3.6.2 The opponent argued that these objections had been brought about by the Board's preliminary opinion on the feature of providing "illumination light" and by a new auxiliary request (Ia) being subsequently filed by the proprietor, which, according to the opponent, was an acknowledgement by the proprietor that "illumination light" and "irradiation light" were not the same.

This justification for the late filing of the objections disregards the fact that the interpretation of the feature "wherein the light source is set to provide illumination light ...", and in particular whether the feature required the sample to be irradiated with this light, was already addressed in point 15.4 of the appealed decision and was discussed by both parties in their written submissions in the appeal. Hence, the Board did not raise any new issues in its preliminary opinion. While it is correct that the proprietor filed a new auxiliary request Ia, the opponent's objections are not directed to this new request Ia, a request which is not even under discussion.

The Board thus concludes that the reasons put forward by the opponent do not define exceptional circumstances within the meaning of Article 13(2) RPBA 2020.

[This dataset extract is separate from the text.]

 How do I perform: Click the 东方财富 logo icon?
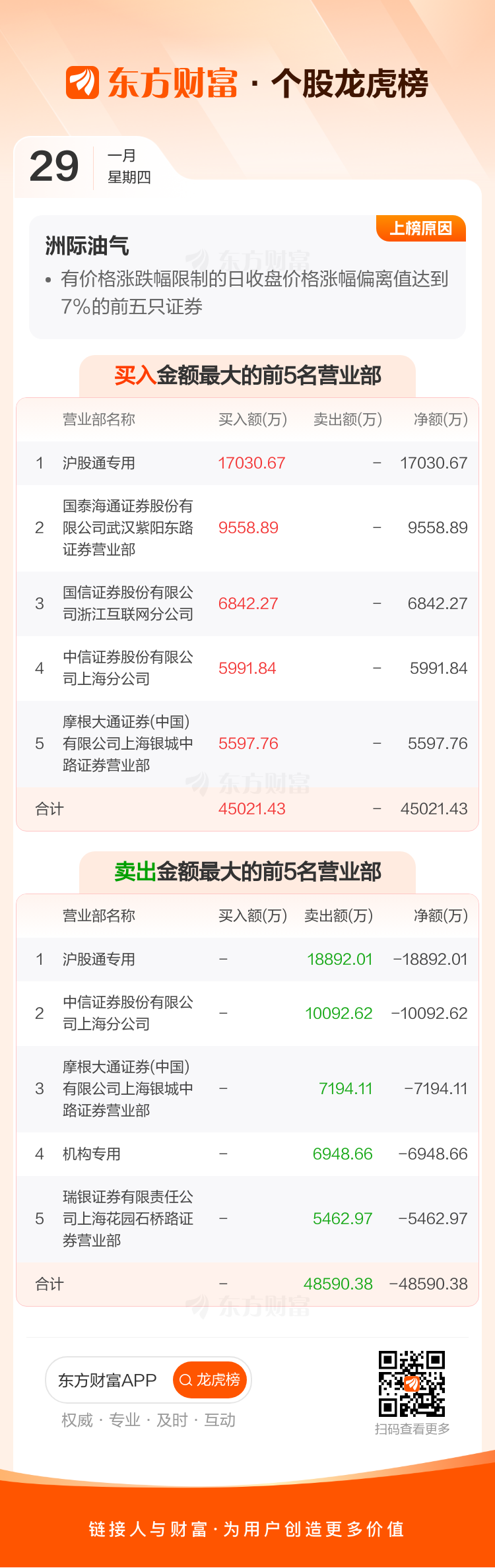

3.6.3 The opponent further argued that it must always be checked that amendments comply with Article 123 EPC. It is true that according to G 9/91 (point 19 of the Reasons), "in case of amendments of the claims in the course of opposition or appeal proceedings, such amendments are to be fully examined as to their compatibility with the requirements of the EPC (e.g. with regard to the provisions of Article 123(2) and (3) EPC)". Indeed, it is possible for the Board to raise an objection ex officio on the basis of said examination (see T 996/18, point 5.1.1). This does not mean, however, that any amendment to an opponent's case raising an objection to the amendments should always be considered, as this would take away the Board's discretion under Article 114(2) EPC and run contrary to the provisions of Article 13(2) RPBA 2020. Hence, the opponent's argument is not convincing.

3.6.4 The Board thus decided not to admit these new objections into the appeal proceedings (Article 13(2) RBPA 2020).

3.7 The opponent had no further objections to auxiliary request I, and nor did it object to the proprietor's request that page 6 of the patent specification be replaced with page 6 as filed during the oral proceedings before the Board.